Das Unbewußte und seine Leistungen sind Freuds Entdeckung. Künstler und Denker sind Freud vorangegangen und werden ihm folgen; nicht immer können sie in ihren Darstellungen jene Schönheit erreichen, die zum Beispiel die Verleiher des Frankfurter Goethepreises oder Thomas Mann an Freuds Darstellungen gerühmt haben.

Freud wäre niemals der Entdecker seines, unseres Unbewußten geworden, wenn ihn nichts dazu gedrängt hätte, etwas mit sich selbst zu erreichen; was ihn drängte, war Seelenschmerz und Neugierde. Er hat zuerst sein eigenes Leiden zum Objekt genommen; seinen Entdeckungen ist die Selbstanalyse vorausgegangen. Die Selbstanalyse hat ihn zur psychoanalytischen Methode geführt, und die Methode führte ihn zum menschlichen Leid, nicht nur zu den Lehrbuchleiden. Der Anteil Josef Breuers und der Patienten in den „Studien über Hysterie“ wird damit nicht verkleinert. Aber jene Selbstanalyse, die Freud von sich erzwungen hat, macht den Unterschied zwischen ihm und Breuer aus.

Aus der Konvergenz von menschlichen Leiden (Freud sprach auch vom „seelischen Elend der Massen“) und psychoanalytischer Methode ist die Psychoanalyse als Institution, als Beruf hervorgegangen, sind Organisationen, Journale, Lehrinstitute, Forschungsgemeinschaften, soziale, pädagogische, literarische Strömungen, Umwälzungen im ärztlichen Denken und vor allem die modernen Psychotherapien [**] hervorgegangen.
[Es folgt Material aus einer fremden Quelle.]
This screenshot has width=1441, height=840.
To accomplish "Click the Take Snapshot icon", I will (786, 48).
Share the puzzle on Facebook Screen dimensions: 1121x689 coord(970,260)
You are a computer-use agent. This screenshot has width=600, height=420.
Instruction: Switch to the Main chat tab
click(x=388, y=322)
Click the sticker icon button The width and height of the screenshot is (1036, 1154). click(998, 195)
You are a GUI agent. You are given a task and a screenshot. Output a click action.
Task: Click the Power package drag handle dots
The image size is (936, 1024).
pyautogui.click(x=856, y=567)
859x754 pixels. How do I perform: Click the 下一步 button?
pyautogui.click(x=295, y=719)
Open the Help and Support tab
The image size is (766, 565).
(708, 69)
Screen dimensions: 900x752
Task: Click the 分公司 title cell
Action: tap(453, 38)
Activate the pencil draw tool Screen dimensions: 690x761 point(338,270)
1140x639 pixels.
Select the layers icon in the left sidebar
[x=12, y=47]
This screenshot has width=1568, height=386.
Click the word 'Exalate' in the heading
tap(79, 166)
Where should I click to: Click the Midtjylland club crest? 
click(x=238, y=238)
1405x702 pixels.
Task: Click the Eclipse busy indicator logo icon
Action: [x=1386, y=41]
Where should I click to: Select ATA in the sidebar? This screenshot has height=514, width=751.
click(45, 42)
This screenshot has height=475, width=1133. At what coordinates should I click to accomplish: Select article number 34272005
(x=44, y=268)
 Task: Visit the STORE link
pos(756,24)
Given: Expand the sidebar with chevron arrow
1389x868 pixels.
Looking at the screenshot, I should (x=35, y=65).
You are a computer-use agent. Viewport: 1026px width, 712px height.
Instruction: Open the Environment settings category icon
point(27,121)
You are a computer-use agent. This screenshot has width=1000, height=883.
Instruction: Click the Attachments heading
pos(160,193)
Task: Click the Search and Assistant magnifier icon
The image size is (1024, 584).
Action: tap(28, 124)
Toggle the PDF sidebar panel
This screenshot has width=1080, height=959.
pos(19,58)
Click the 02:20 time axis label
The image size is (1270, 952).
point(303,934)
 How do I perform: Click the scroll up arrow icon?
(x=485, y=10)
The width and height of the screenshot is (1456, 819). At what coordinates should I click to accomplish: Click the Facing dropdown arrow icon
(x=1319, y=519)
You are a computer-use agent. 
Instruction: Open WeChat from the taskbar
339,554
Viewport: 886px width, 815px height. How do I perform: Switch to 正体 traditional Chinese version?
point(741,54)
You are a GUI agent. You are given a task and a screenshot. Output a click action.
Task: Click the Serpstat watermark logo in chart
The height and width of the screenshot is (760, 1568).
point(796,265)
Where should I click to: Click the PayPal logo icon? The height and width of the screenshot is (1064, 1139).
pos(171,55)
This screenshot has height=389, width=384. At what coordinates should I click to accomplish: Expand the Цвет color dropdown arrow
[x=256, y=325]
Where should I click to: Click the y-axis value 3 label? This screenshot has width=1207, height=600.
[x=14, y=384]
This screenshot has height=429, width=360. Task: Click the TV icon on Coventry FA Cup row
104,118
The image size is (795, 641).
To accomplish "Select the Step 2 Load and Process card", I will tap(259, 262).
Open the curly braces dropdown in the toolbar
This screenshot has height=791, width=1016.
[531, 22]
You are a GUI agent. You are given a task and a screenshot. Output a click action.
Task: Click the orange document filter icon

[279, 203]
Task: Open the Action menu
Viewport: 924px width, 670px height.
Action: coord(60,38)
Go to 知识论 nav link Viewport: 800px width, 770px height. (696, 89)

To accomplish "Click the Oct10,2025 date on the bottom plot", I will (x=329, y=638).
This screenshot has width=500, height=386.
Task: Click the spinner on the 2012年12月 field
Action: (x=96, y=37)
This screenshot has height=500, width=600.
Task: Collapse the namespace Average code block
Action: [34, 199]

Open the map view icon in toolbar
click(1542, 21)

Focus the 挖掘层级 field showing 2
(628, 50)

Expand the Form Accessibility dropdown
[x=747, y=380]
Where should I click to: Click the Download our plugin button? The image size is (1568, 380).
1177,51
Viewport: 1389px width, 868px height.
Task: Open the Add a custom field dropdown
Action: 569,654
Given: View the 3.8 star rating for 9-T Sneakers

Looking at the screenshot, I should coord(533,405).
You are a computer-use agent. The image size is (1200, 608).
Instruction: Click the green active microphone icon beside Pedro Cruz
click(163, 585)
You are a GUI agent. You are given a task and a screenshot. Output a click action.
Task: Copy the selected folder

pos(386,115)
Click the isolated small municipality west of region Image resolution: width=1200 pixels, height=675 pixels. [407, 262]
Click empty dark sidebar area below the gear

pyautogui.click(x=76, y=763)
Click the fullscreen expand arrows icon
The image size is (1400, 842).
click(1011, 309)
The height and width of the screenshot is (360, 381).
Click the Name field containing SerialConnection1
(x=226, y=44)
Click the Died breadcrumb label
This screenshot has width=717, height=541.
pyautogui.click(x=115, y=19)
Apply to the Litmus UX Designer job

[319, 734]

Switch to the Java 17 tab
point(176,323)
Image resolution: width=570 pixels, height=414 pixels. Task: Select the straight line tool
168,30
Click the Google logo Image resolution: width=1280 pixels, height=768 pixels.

Die Couch, die Berufsroutine, der Jargon, den man uns so gerne vorhält — alles das ist die notwendige Implementierung der Freud’schen Methode, die das Leiden zwar nicht aus der Welt schaffen kann, aber als Herausforderung behandelt. Wahrscheinlich macht aber das Leiden, die Angst vor dem Leiden, die menschliche Katastrophenangst gar nicht den Eindruck, den ich mir erhofft habe; und dann, glaube ich, brauchen wir wirklich keinen Freud.

Vielleicht aber wird er doch recht behalten mit dem, was er in seiner Schrift „Zur Einführung des Narzißmus“ (1914) sagte: „Ein starker Egoismus schützt vor Erkrankung, aber endlich muß man beginnen zu lieben, um nicht krank zu werden, und muß erkranken, wenn man infolge von Versagung nicht lieben kann.“ Etwa nach dem Vorbild, wie sich Heine die Psychogenese der Weltschöpfung vorstellt:

Krankheit ist wohl der letzte Grund
Des ganzen Schöpferdrangs gewesen;
Erschaffend konnte ich genesen,
Erschaffend wurde ich gesund.

[*Zwei berüchtigte Beispiele in Alexander Mitscherlich: Sigmund Freud — Fragment einer großen Begegnung (Portraits zur deutsch-jüdischen Geistesgeschichte, Köln 1961).

[**Das Sprachrohr des jüngsten Versuches der Psychotherapie, womit auch wieder einmal die Freud’sche Methode ausgerottet werden soll, ist das „Journal of Behaviour Research and Therapy“. In „Encounter“, September 1964, glossiert die Londoner Kritikerin Kathleen Nott einige Entgleisungen unter dem Titel „Pavlov and his Bad Dog“.